* EXERCISE PROMPT:
Given the records below, the lines starting at the line with "How do I perform: Open" and ending at the line with "Click the Plugin Type field" should be output exactly, both end lines kept and pictures left out.

━━ RECORDS SUPPLIED

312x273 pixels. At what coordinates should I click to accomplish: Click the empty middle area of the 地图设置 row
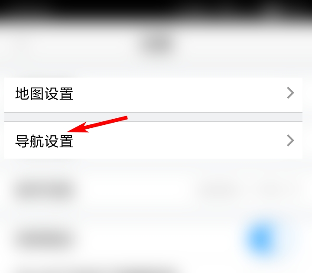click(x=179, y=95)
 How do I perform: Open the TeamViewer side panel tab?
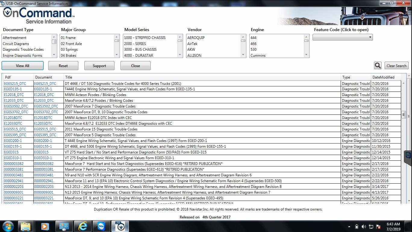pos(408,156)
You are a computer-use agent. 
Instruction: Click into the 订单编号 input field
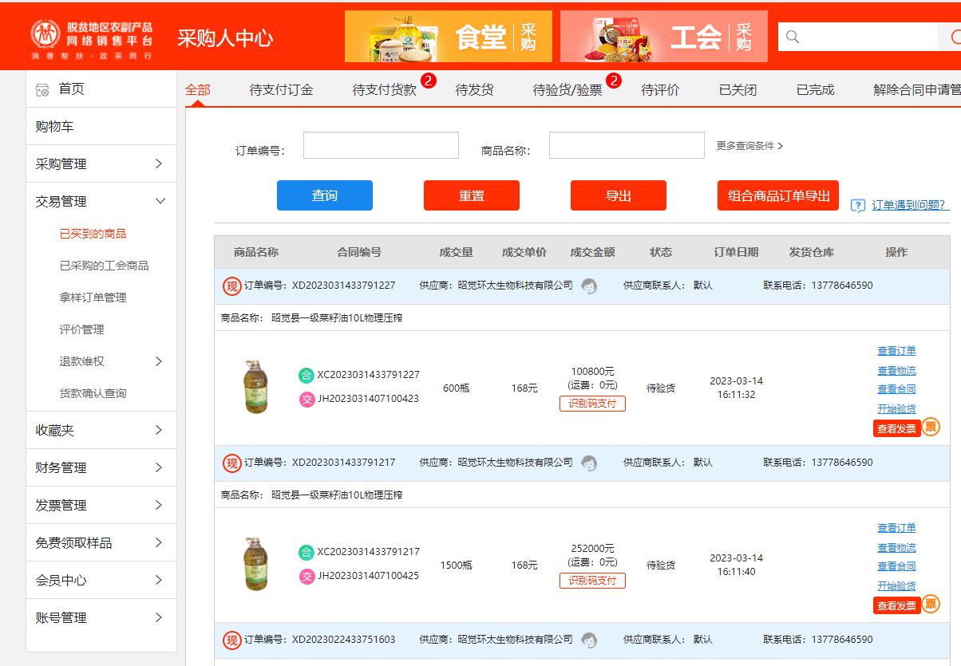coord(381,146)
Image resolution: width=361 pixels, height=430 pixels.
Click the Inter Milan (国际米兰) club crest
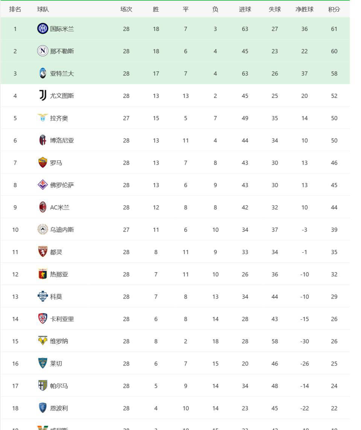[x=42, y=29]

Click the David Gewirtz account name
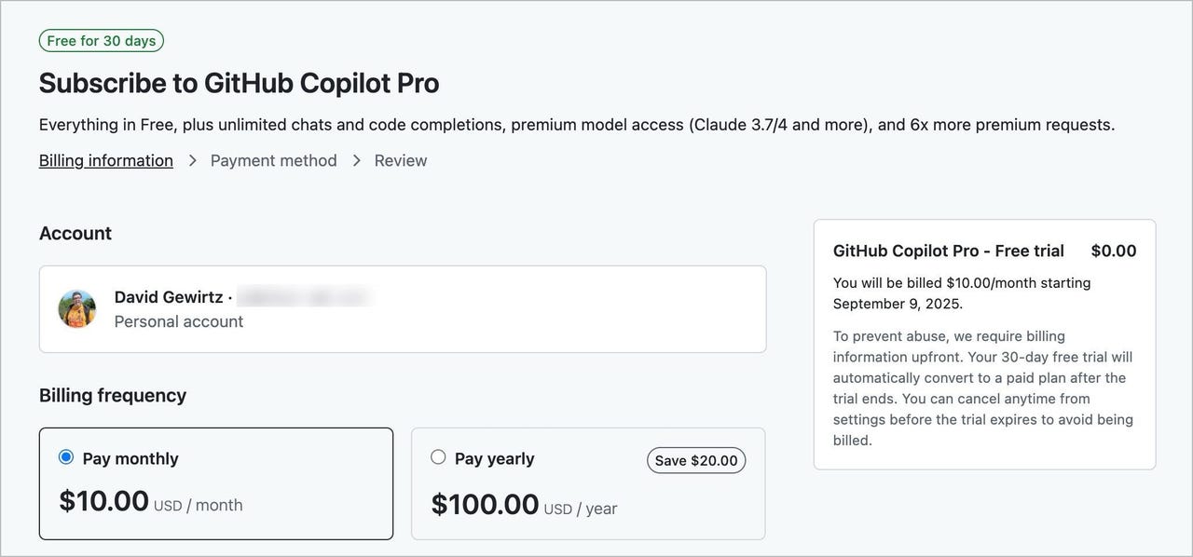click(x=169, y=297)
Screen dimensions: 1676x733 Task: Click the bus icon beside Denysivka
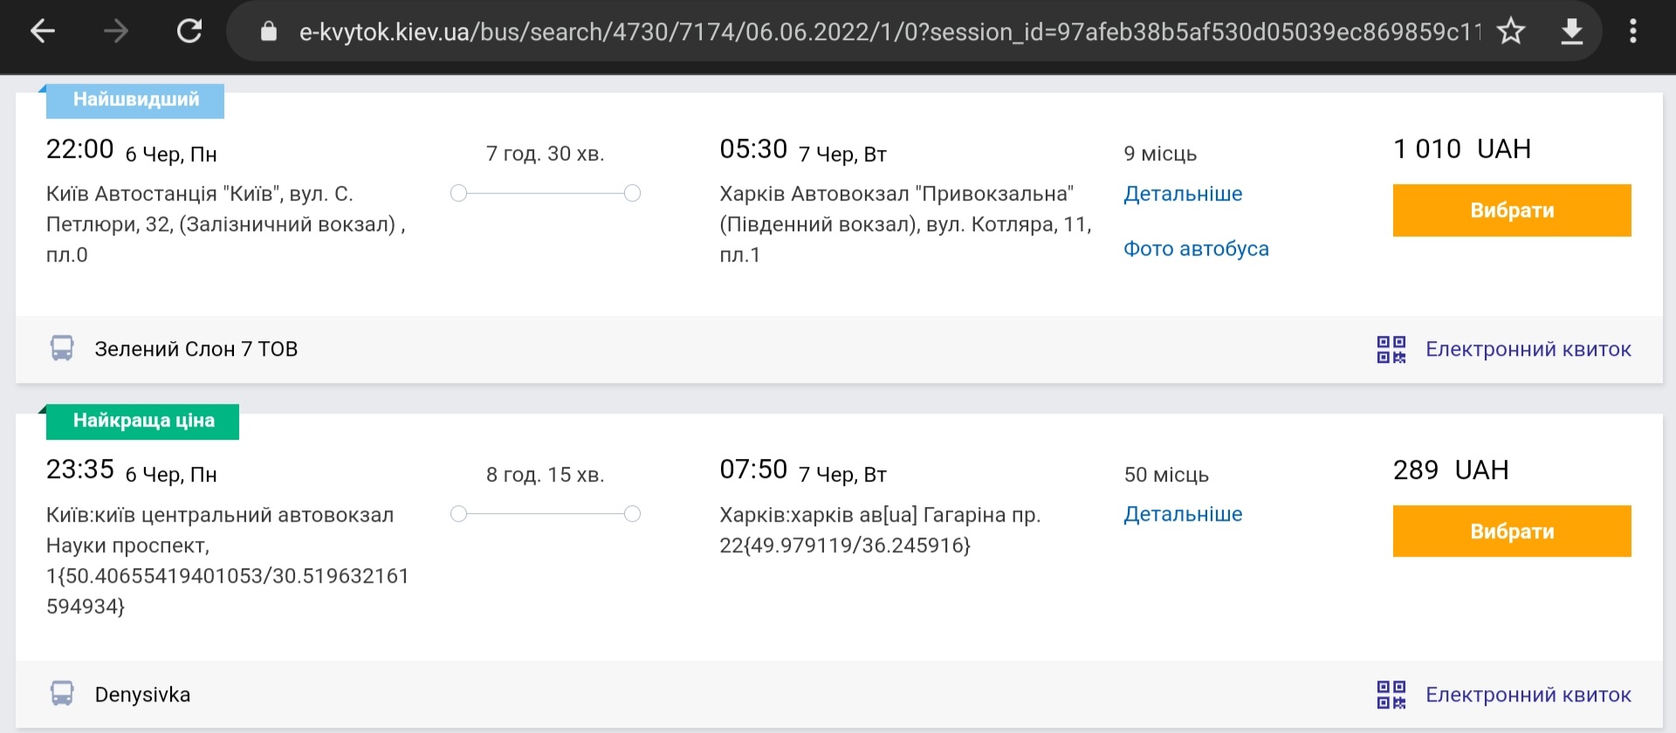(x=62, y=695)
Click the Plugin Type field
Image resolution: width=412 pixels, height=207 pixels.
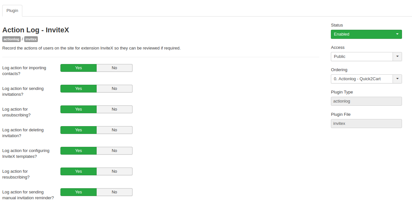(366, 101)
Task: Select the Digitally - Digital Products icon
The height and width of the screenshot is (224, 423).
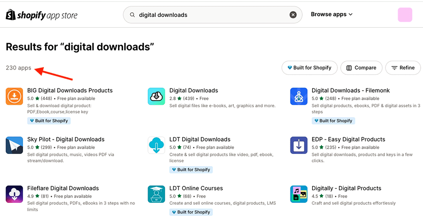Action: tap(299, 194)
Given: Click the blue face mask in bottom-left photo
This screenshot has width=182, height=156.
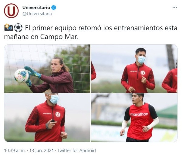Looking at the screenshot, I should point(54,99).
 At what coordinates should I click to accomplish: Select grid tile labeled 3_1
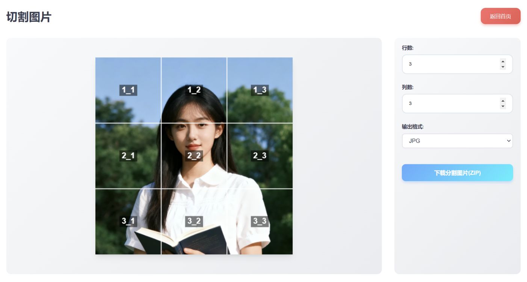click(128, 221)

━━━━
━━ RECORDS SUPPLIED

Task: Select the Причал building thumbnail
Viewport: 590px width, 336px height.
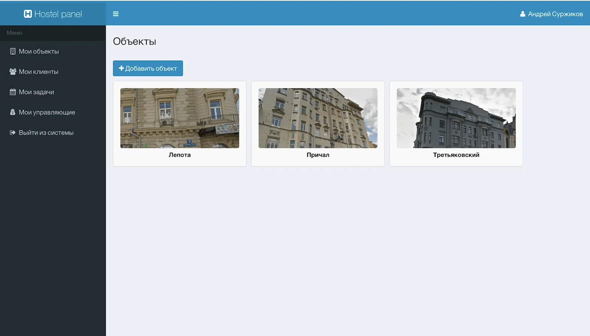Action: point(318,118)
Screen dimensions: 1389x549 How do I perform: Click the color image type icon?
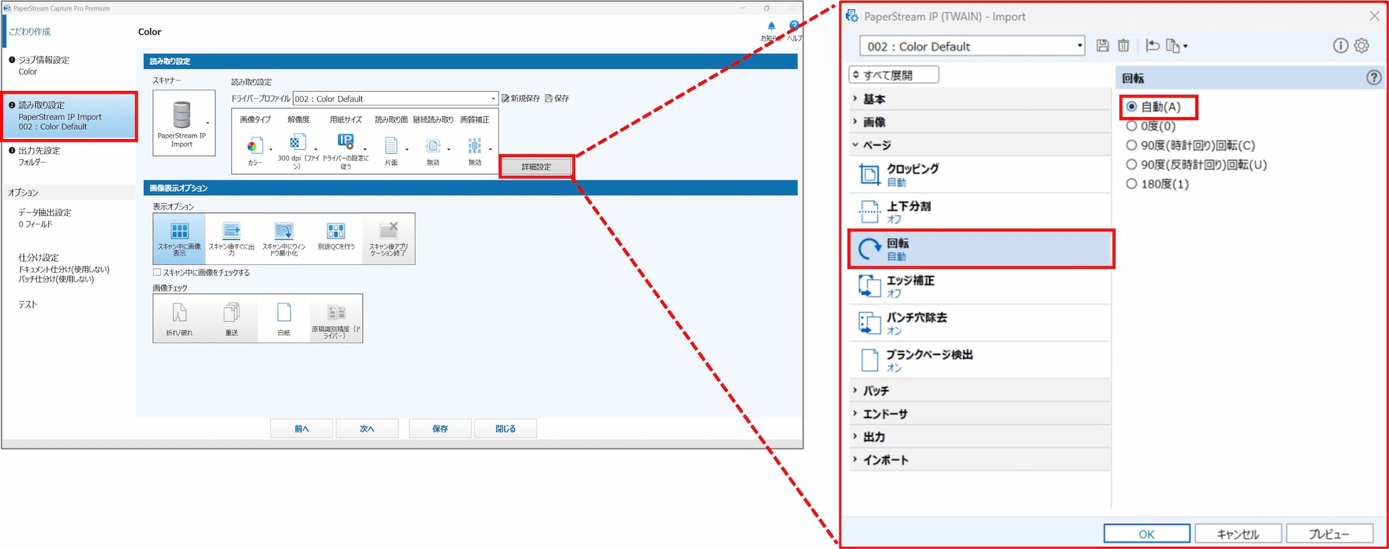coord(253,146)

━━━━
━━ RECORDS SUPPLIED

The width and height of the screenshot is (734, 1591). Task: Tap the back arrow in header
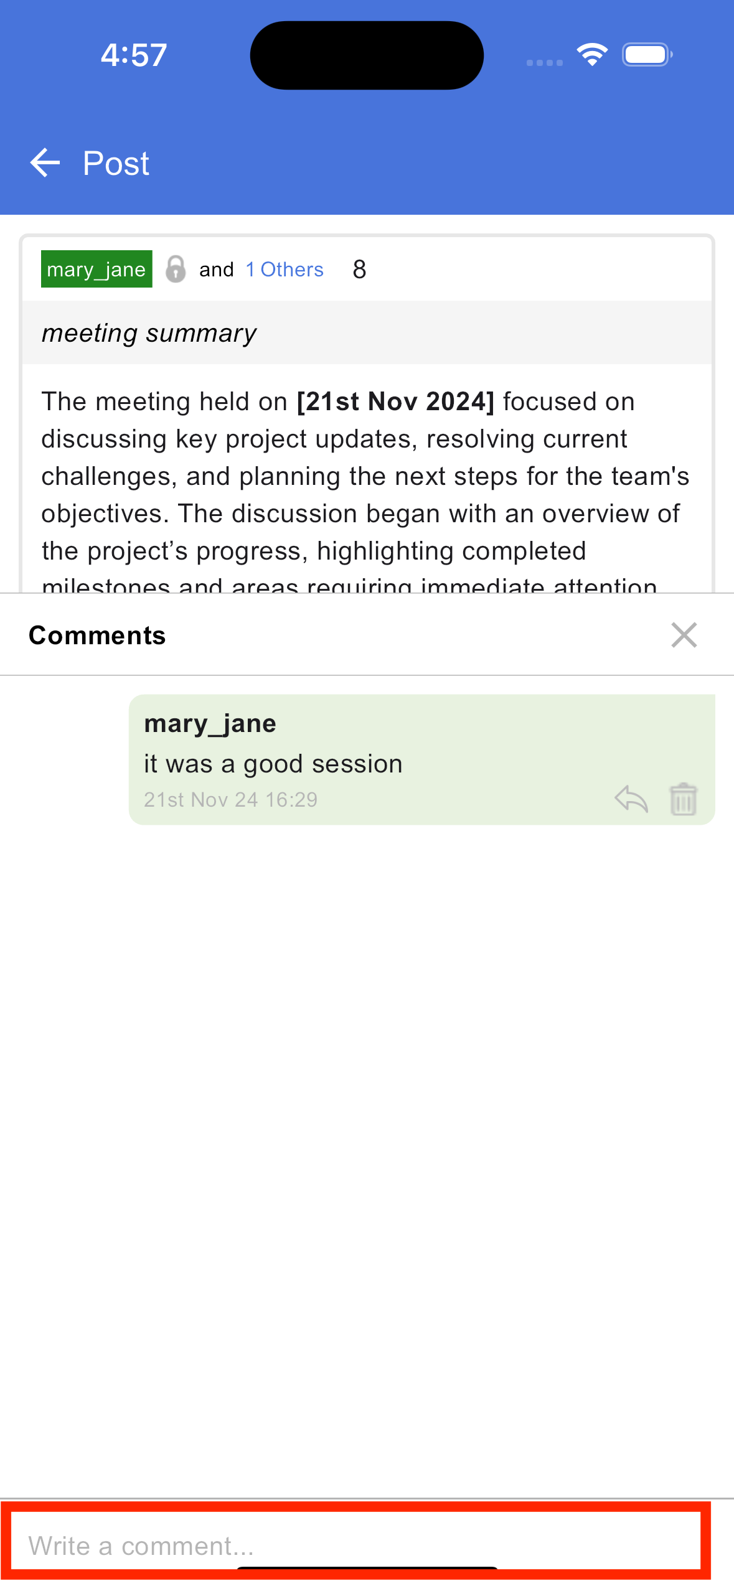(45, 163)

━━━━

* ANSWER TO THIS PROBLEM:
 How do I perform: Open the TeamViewer side panel tab?
pos(408,156)
You are a computer-use agent. 
Instruction: Click into the 订单编号 input field
coord(381,146)
Image resolution: width=361 pixels, height=430 pixels.
Click the Inter Milan (国际米兰) club crest
[x=42, y=29]

Click the David Gewirtz account name
click(x=169, y=297)
Screen dimensions: 1676x733 Task: Click the bus icon beside Denysivka
(x=62, y=695)
Click the Plugin Type field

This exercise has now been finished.